What he found through repeated trials was that within about thirty seconds,
the brain-waves switched from predominantly beta waves, indicating alert and
conscious attention, to predominantly alpha waves, indicating an unfocused,
receptive lack of attention: the state of aimless fantasy and daydreaming below
the threshold of consciousness. When Krugman's subject turned to reading
through a magazine, beta waves reappeared, indicating that conscious and alert
attentiveness had replaced the daydreaming state.
"What surprised Krugman, who had set out to test some McLuhanesque hypotheses
about the nature of TV-viewing, was how rapidly the alpha-state emerged. Further
research revealed that the brain's left hemisphere, which processes information
logically and analytically, tunes out while the person is watching TV. This
tuning-out allows the right hemisphere of the brain, which processes information
emotionally and noncritically, to function unimpeded. 'It appears,' wrote Krugman
in a report of his findings, 'that the mode of response to television is more
or less constant and very different from the response to print. That is, the
basic electrical response of the brain is clearly to the medium and not to content
difference.... [Television is] a communication medium that effortlessly transmits
huge quantities of information not thought about at the time of exposure.'
"Soon, dozens of agencies were engaged in their own research into the
television-brain phenomenon and its implications. The findings led to a complete
overhaul in the theories, techniques, and practices that had structured the
advertising industry and, to an extent, the entire television industry. The
key phrase in Krugman's findings was that TV transmits 'information not thought
about at the time of exposure.'" [p.p. 69-70]

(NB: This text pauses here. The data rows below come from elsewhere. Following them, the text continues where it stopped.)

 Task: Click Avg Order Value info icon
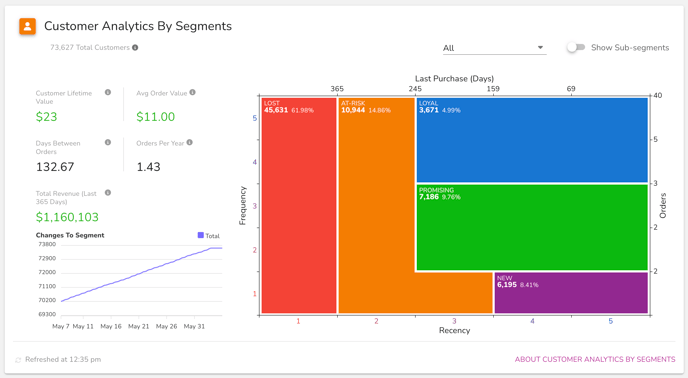pyautogui.click(x=193, y=92)
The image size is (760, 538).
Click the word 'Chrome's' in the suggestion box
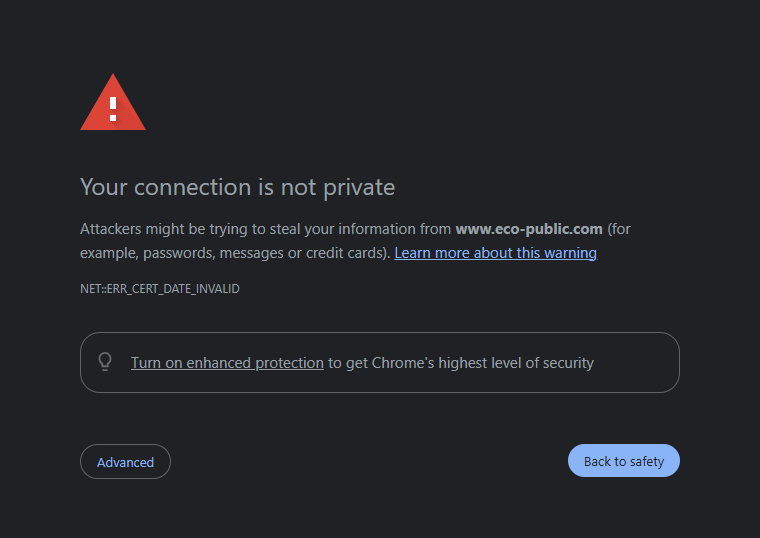coord(402,363)
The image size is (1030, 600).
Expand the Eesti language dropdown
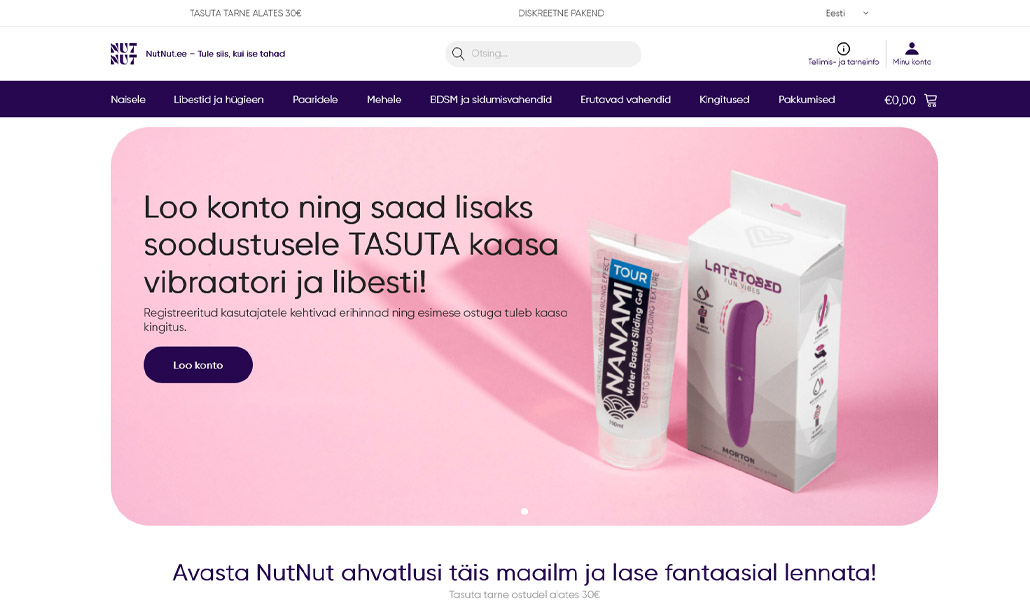pos(847,13)
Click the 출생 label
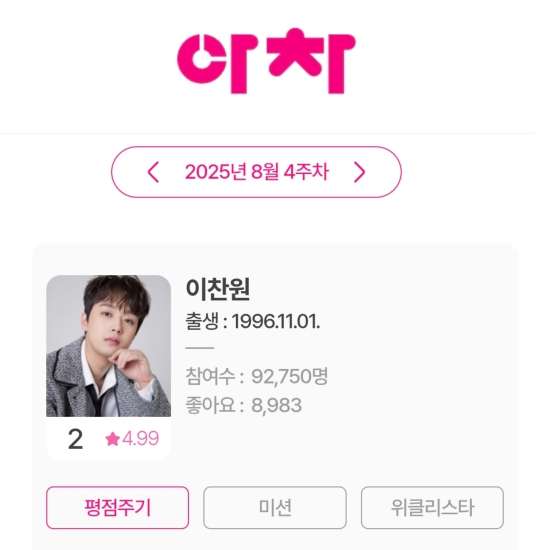 click(x=202, y=321)
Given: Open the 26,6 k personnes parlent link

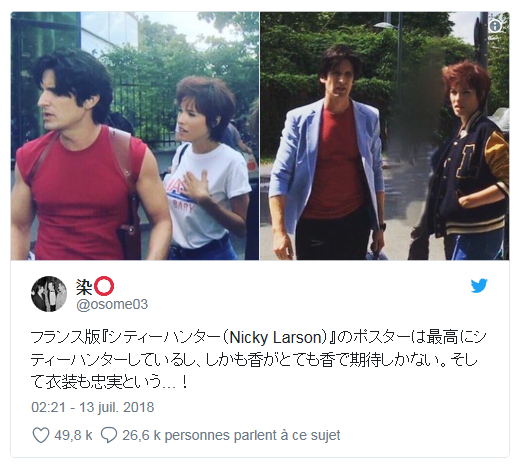Looking at the screenshot, I should point(231,435).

"As Herbert Krugman noted in the research that transformed the
industry, we do not consciously or rationally attend to the material resonating
with our unconscious depths at the time of transmission. Later, however, when
we encounter a store display, or a real-life situation like one in an ad, or
a name on a ballot that conjures up our television experience of the candidate,
a wealth of associations is triggered. Schwartz explains: 'The function
of a display in the store is to recall the consumer's experience of the product
in the commercial.... You don't ask for a product: The product asks for you!
That is, a person's recall of a commercial is evoked by the product itself,
visible on a shelf or island display, interacting with the stored data in his
brain.' Just as in Julian Jaynes's ancient cultures, where the internally heard
speech of the gods was prompted by props like the corpse of a chieftain or a
statue, so, too, our internalized media echoes are triggered by products, props,
or situations in the environment.
"As real-life experience is increasingly replaced by the mediated 'experience'
of television-viewing, it becomes easy for politicians and market-researchers
of all sorts to rely on a base of mediated mass experience that can be evoked
by appropriate triggers. The TV 'world' becomes a self-fulfilling prophecy:
the mass mind takes shape, its participants acting according to media-derived
impulses and believing them to be their own personal volition arising out of
their own desires and needs. In such a situation, whoever controls the screen
controls the future, the past, and the present." [p. 82, Joyce Nelson,
THE PERFICT MACHINE; New Society Pub., 1992, 800-253-3605;
ISBN 0-86571-235-2 ]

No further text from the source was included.